Milt Kahl is showing off model sheets of Bagheera from The Jungle Book to colleague Eric Larson, who seems somewhat less excited than Milt. During the 1960s practically all Disney model sheets were comprised of Milt's rough animation drawings. No turn-around sheets, no character maquettes, just Milt's animation drawings from his first production scenes. Director Woolie Reitherman realized that nobody drew and designed new Disney characters better than Milt Kahl. Milt's drawings were the final word, the standard all other animators looked up to. Their goal was to come as close as possible to these sophisticated designs graphically, but still insert their own approach to the characters as far as acting and performing.
I want to show a high in Milt's career from the golden age of Disney animation to a later high, just before his boss passed away. Both drawing styles are astonishingly beautiful, one round and dimensional, the other graphic and sophisticated. It is so interesting to me that neither Milt, Frank and Ollie, or other animators recognized these two different styles within Disney Animation.

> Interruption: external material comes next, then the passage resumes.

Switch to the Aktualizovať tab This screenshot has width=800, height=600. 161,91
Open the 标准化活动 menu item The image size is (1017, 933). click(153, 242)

I remember asking Eric Larson about the change in approaching Disney drawing, and he just mentioned that the animators drew what was required of them. To Eric there didn't seem to be new approach at all, you drew the characters a certain way in order to get the best results.
Milt's rough animation drawings from Thumper's famous scene: "If you can't say something nice..."
Key drawings from Milt's first few scenes with Shere Khan.